Reporting Pat Warren
BALTIMORE (WJZ) — Customers annoyed by BGE’s response to storm-related power outages are not happy to hear that BGE is asking for a rate increase.
Pat Warren reports BGE is making its case on the need to upgrade its equipment.
Mary Bethke is already battle-scarred.
“Yeah, I’m a tough bird,” Bethke said.
And she tried toughing it out when the derecho left her powerless, but the loss of electricity meant a trip to the hospital for this breast cancer patient. She rates BGE’s performance on a scale of 1-10.
“Zero,” she said. “Very bad.”
It’s against a backdrop of discontent that BGE asks the Public Service Commission for a rate increase to cover distribution costs.
“We’re gonna let the PSC decide whether the performance was good or bad or needs improvemen,t but separate and apart from that, the infrastructure is the infrastructure,” said BGE spokesman Rob Gould.
And the infrastructure is what the increase is about.
According to BGE, in a typical bill of $100, $70 pays for the energy, $29 for taxes, distribution and fees and about $1 to the shareholders.
“People have a misconception that we have a lot of money that we are simply sitting on that we can just invest ourselves,” said Gould.

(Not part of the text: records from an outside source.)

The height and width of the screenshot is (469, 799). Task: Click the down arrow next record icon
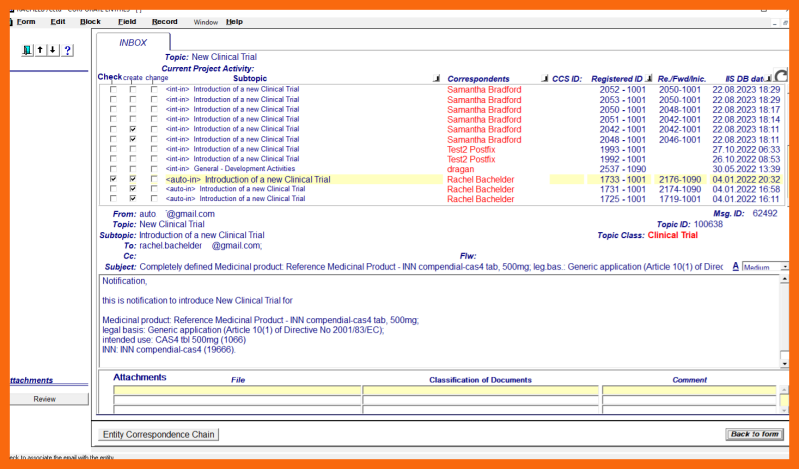click(x=52, y=50)
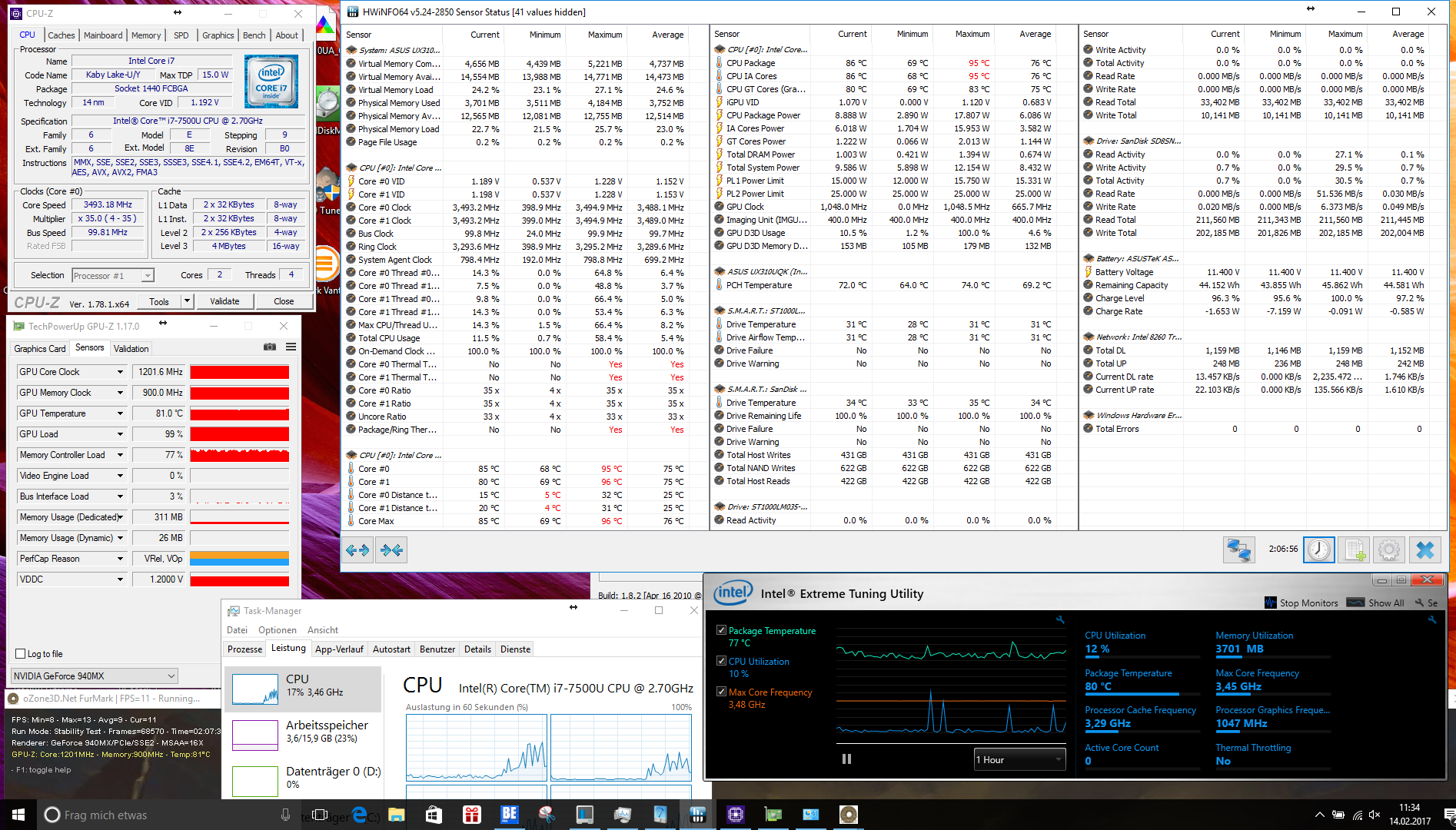Enable Log to file in GPU-Z
The image size is (1456, 830).
21,654

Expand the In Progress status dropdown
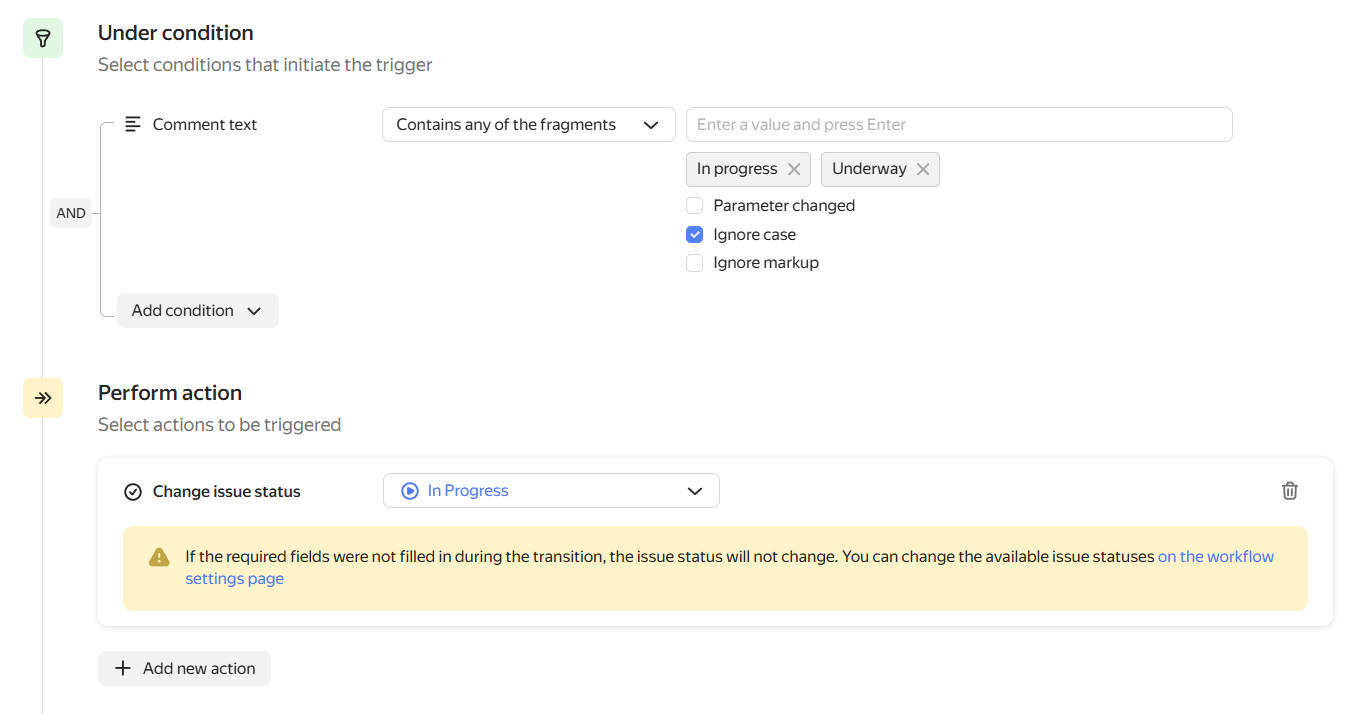(551, 491)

Which is what this customer thinks they should do.
“Find the funds from within their company,” said one customer.
And from the Bethke’s standpoint, do a better job of earning those funds.
“You know, we’re forced to pay for it, but we didn’t get anything for our money,” said Bethke.

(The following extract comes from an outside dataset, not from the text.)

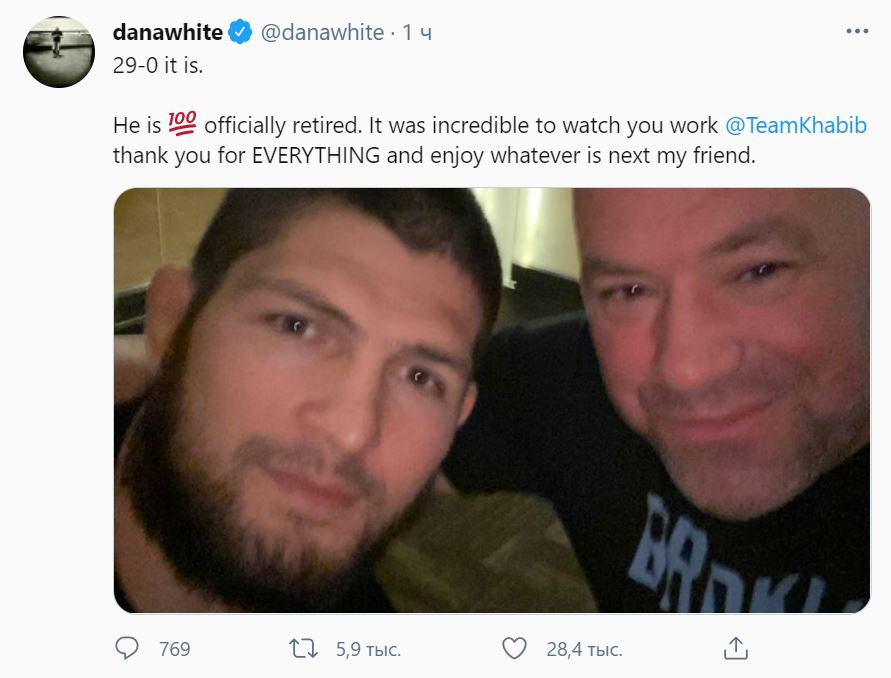Click the blue verified badge
The width and height of the screenshot is (891, 678).
coord(240,33)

State Senator Nancy Jacobs, who represents the Bethkes, says the PSC should make BGE’s performance a consideration.
“They’re supposed to be the watchdogs, not the lapdogs, and they’re not watching out for the people of Maryland,” Jacobs said.
But there are customers who understand BGE’s need to pay for upgrades.
“If they upgrade it and we get our delivery like we need it, I’m happy. All I want is my service,” said Terry Gregory.
And BGE points out this is only the second time in 20 years it has asked for an increase for infrastructure.
“A lot of it is money we’ve already spent. We’re going to the PSC to ask them to allow recovery,” said Gould.
If the rate hike is approved, you’ll see the increase on your bill in February.
The proposal amounts to an average increase of $12 a month. It also applies to gas.